(Recorded information begins)

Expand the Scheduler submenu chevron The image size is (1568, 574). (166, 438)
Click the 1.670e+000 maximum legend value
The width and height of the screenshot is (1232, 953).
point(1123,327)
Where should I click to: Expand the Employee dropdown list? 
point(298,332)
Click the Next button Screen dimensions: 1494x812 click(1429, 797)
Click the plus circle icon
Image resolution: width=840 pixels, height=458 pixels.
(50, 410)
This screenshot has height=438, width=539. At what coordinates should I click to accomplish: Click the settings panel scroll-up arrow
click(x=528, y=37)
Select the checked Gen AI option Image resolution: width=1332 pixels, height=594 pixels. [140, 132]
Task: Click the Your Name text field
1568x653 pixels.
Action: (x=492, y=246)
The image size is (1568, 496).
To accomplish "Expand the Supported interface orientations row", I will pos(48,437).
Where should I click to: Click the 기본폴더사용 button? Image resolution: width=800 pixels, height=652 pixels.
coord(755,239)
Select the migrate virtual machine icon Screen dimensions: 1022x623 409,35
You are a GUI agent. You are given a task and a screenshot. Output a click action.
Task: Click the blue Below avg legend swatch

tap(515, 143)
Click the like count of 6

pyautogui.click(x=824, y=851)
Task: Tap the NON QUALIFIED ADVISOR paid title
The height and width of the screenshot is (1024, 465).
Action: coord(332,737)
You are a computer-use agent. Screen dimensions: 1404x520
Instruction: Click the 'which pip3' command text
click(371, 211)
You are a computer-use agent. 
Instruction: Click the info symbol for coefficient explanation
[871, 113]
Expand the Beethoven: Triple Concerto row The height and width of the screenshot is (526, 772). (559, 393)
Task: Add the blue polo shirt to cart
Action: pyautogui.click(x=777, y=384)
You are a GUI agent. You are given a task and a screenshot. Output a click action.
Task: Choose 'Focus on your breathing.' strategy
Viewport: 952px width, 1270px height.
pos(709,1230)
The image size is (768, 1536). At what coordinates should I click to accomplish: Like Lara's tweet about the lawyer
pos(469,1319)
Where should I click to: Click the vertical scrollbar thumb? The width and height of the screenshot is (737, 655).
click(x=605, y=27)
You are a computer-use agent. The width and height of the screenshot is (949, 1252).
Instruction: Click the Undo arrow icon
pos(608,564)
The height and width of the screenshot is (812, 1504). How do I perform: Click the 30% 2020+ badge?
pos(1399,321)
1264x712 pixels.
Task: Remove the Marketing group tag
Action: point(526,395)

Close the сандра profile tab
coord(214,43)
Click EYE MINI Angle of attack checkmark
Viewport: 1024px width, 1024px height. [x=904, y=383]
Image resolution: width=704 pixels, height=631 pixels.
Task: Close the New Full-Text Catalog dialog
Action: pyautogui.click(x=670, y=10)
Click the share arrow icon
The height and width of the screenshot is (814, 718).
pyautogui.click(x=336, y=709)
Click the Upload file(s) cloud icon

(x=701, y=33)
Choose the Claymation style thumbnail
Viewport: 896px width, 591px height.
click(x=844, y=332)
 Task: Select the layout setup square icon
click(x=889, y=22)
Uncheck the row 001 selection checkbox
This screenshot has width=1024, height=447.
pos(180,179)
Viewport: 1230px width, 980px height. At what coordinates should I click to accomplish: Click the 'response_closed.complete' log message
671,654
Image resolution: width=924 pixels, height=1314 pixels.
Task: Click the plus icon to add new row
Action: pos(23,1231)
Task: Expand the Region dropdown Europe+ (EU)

(Recorded information ends)

Which lines of the data contain the string "agent"? Copy each one.

### Result of the task
You are a GUI agent. You are given a task and a screenshot. Output a click action.
You are a computer-use agent. Screen dimensions: 1404x520
You are a computer-use agent. 
You are a GUI agent. You are given a task and a screenshot. Output a click action.
You are a computer-use agent. The width and height of the screenshot is (949, 1252).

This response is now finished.